Some platforms, like Datadog and New Relic, can even auto-generate post-mortem reports that let you attach live metrics or dynamic data later.

Automating incident timelines
Rebuilding an incident timeline is one of the most time-consuming parts of any post-mortem. Fortunately, you can automate much of this process using modern tools.
Platforms such as Incident.io, FireHydrant, and Rootly automatically compile key data points from your communication and monitoring systems. They can:
- Aggregate events from Slack, Teams, and alerting tools into a single, chronological view.
- Identify milestones such as detection, escalation, mitigation, and resolution.
- Generate timelines automatically with relevant timestamps, owners, and actions.
You can also integrate chat tools like Slack or Microsoft Teams to automatically capture critical messages, alerts, decisions, and updates, as they occur. Adding AI-driven summarization further helps extract key moments and insights without combing through long chat logs.

Enriching post-mortems with uptime and monitoring data
Integrating uptime monitoring tools, such as UptimeRobot, Better Stack, or StatusCake, adds valuable external visibility to your post-mortems. They help quantify the real-world impact of incidents by providing:
- Exact outage durations and response times.
- Correlation with user-facing downtime to measure true customer impact.
- Data to validate SLA or SLO performance against contractual or internal targets.
By linking these reports directly to your post-mortem template, you can turn static documentation into a living reliability record.
Example: UptimeRobot’s “Incidents” feature is a great example of how uptime monitoring data can make post-mortems more insightful and data-driven. Each incident includes key details like:
- A human-readable cause (SSL error, DNS issue).
- Start time, duration, and HTTP response details.
- Request and response data for the full technical context.
- Option to add post-mortem comments directly in the report.

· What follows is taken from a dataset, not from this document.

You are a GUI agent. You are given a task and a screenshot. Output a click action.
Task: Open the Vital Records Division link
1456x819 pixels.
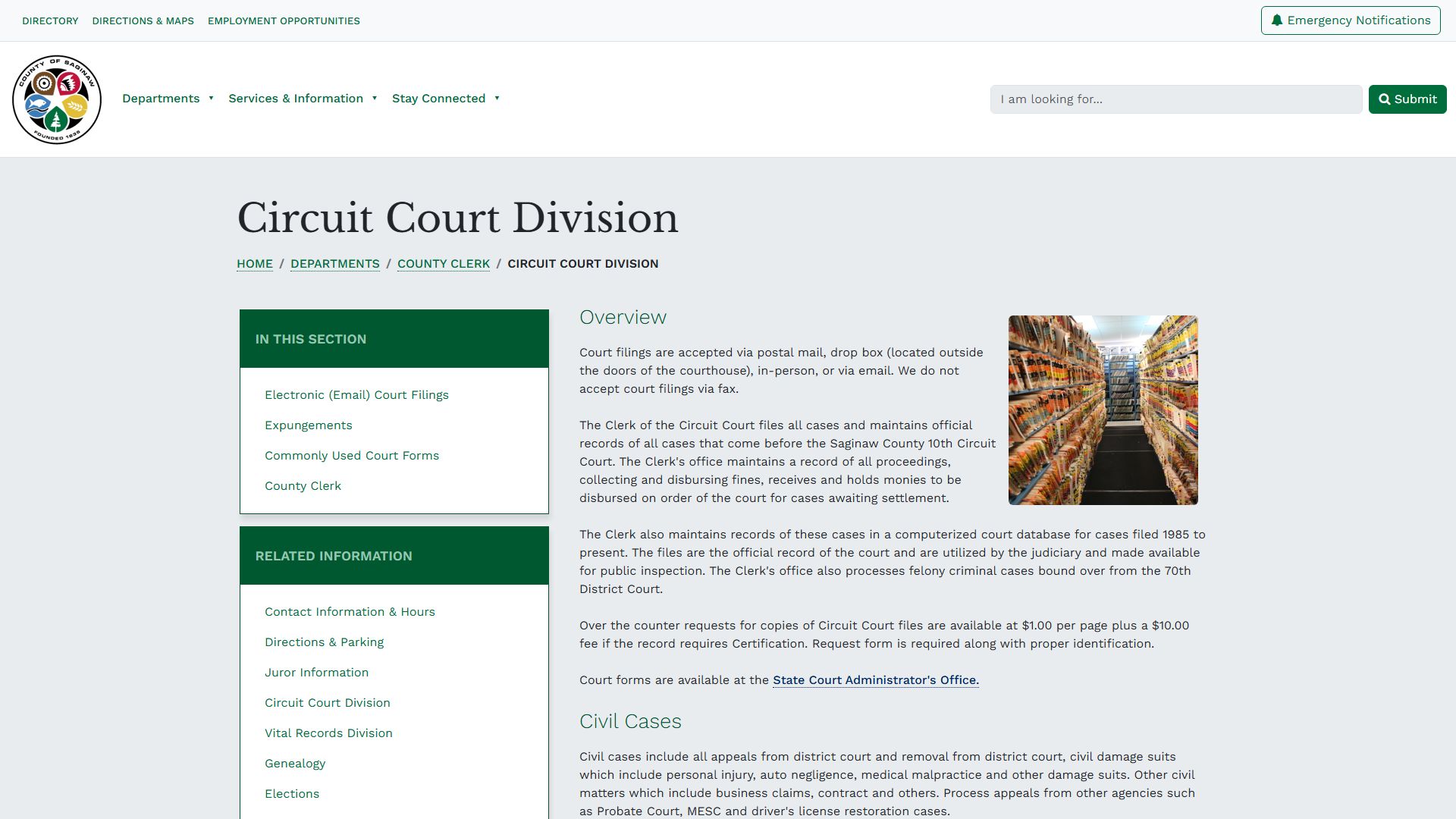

Closing the loop with integrations
Finally, connect your post-mortem outputs to your project management tools such as Jira, Linear, or ClickUp so your corrective actions turn into real progress.
- Automatically create follow-up tickets from action items.
- Track completion rates and link them to reliability dashboards.
- Review improvement trends during quarterly reliability reviews.

FAQ's
-
A Post-Mortem is the full process of reviewing an incident. It includes documenting what happened, analyzing causes, and assigning corrective actions.
An RCA (Root Cause Analysis) is one part of that process, focused specifically on identifying the underlying technical or process failures.
RCA = the “why”; Post-Mortem = the “what, why, and what next.”
-
A post-mortem should be scheduled within 24-72 hours after the incident is resolved. That’s soon enough for details to still be fresh, but allows time for systems and people to stabilize. For major outages, consider scheduling an initial quick review within 24 hours, followed by a deeper post-mortem a few days later.
-
It depends on your organization’s culture and the sensitivity of the incident.
- Private post-mortems are common for operational transparency across teams.
- Public post-mortems (used by companies like Google, Cloudflare, or GitHub) build customer trust, but should be carefully written to protect sensitive data.
-
It’s rare to have every fact right away. Logs might be missing, timelines incomplete, or systems still recovering. Document what you know, clearly mark assumptions, and update the report as data becomes available. A “working draft” post-mortem is better than waiting weeks for a perfect one.